The shielding effects of iron, lead, copper, liquid nitrogen, polyethylene, and concrete are shown in Fig. 3. Fig. 3 (a–c) shows that lead, iron, and copper have a better effect on stopping the primary protons and gamma-rays. In addition, materials such as polyethylene and concrete are better choices for neutron shielding. According to previous studies[16,17], iron has been proven to be an optimal material owing to its lower production rate of secondary neutrons. However, our simulation shows that copper and lead are also appropriate materials, having a lower production rate than iron with a neutron energy of above 10 MeV. By contrast neutrons at below 10 MeV cannot produce radionuclides in germanium owing to a restriction of the reaction energy threshold, as mentioned in the TENDL data library. Apart from the high-energy secondary neutrons, the primary radionuclides produced in the shielding material also cannot be ignored.

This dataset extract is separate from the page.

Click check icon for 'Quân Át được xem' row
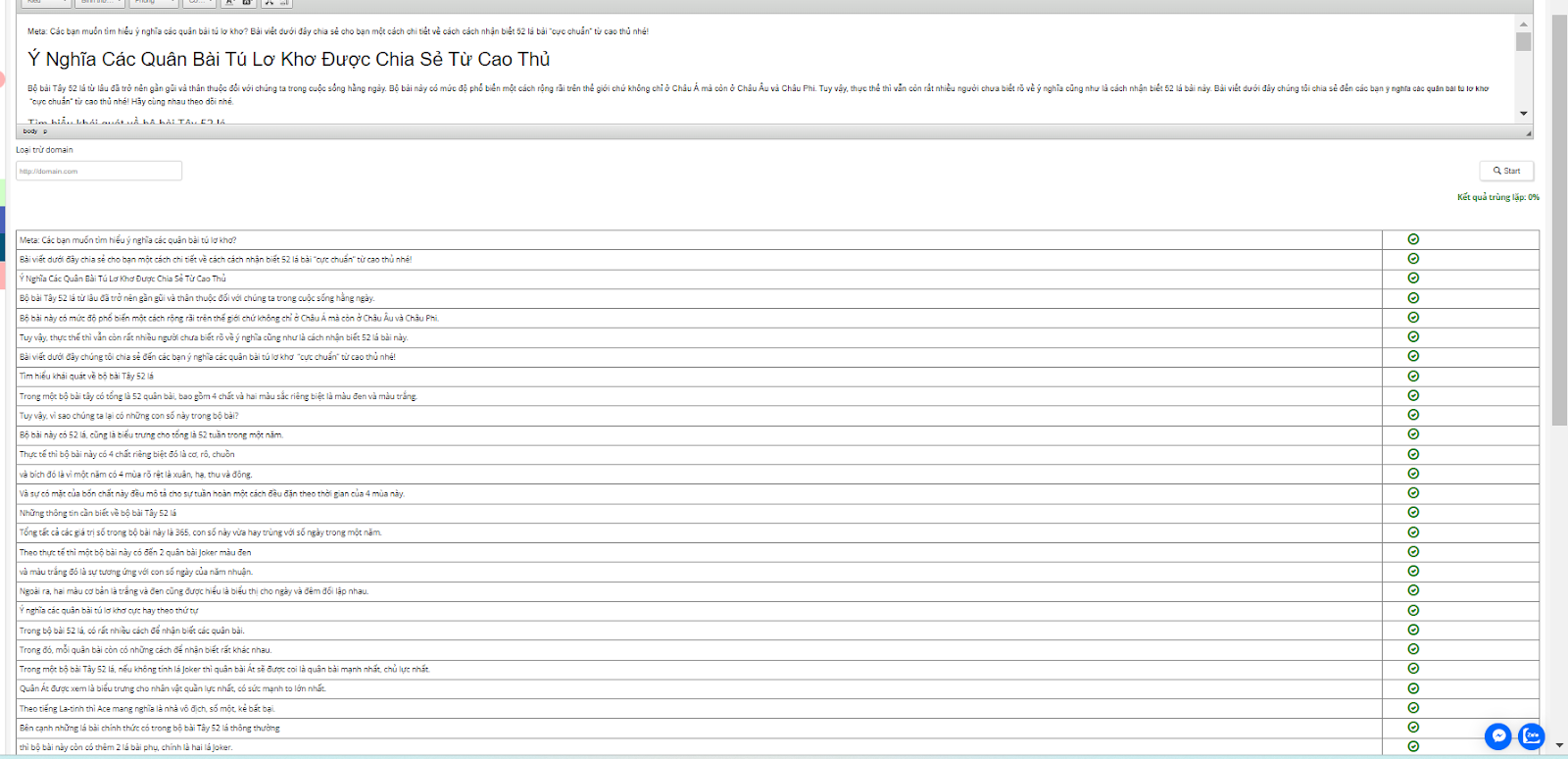Viewport: 1568px width, 759px height. [1413, 687]

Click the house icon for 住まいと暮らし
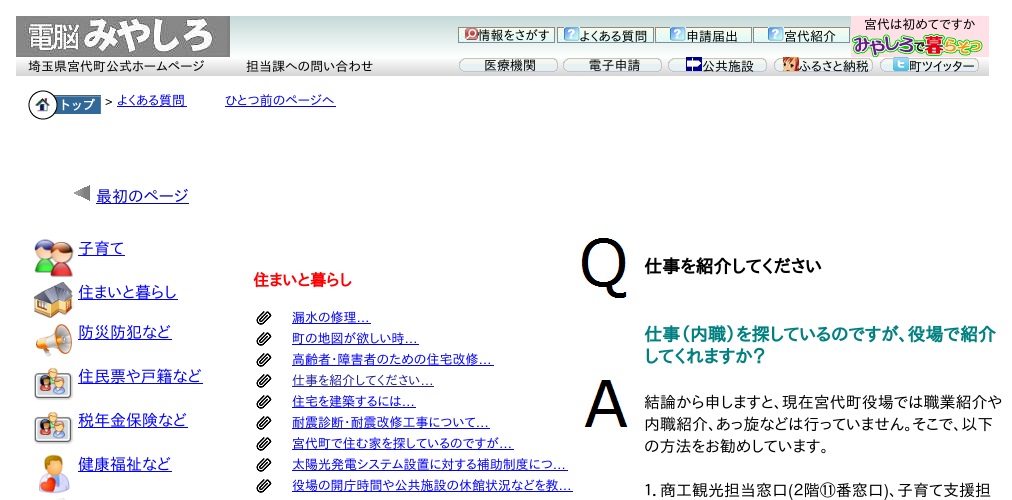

The radioactivity of high-purity oxygen-free copper is as low as mBq/Kg order of magnitude. Therefore, considering the cost and weight of the shielding during transport, lead, iron, copper, and polyethylene should be selected as key materials for shielding structures used in the transport of HPGe. Based on the fluxes generated by different cosmic rays from different shielding materials, we analyzed the placement and thickness of the shielding materials. The optimal thickness of each shielding material was obtained by fitting the mass thickness function.

Fig. 3:
(Color online) Effect of cosmic rays when using different materials. The abscissa indicates the mass thickness of the material, and the coordinates show the number of outgoing cosmic rays. For all materials applied, the number of primary particles in this simulation is 107.
pic

The results of different shielding structures are shown in Fig. 3. As indicated in Fig. 4, the particle count rate decreases from the outside to inside by the shielding. Furthermore, the numbers of protons and gamma particles decrease significantly when passing through the materials, illustrating that these particles are easy to shield. Therefore, the main cosmic ray sources are muons and neutrons. In particular, during the transportation process, a way to effectively shield the neutrons needs to be an area of focus. The simulations show that high-energy neutrons can reduce the amount of energy in polyethylene. Thus, polyethylene is necessary for the effective shielding of neutrons. As shown in Fig. 3, the total neutron count rate decreases by approximately one order of magnitude after being shielded. This demonstrates that the selection order of the shielding materials is reasonable. The proposed composite structures have a meaningful impact on stopping any cosmic rays.

Fig. 4.
(Color online) Count rates (cps) of particles produced by different components of cosmic rays. The numbers on the horizontal axis denote the following: 1, polyethylene; 2, iron; 3, lead; and 4, copper.
pic

However, the results in Fig. 4 indicate that the shielding of muons is relatively weaker. Therefore, to effectively shield cosmogenic muons, additional structures are needed.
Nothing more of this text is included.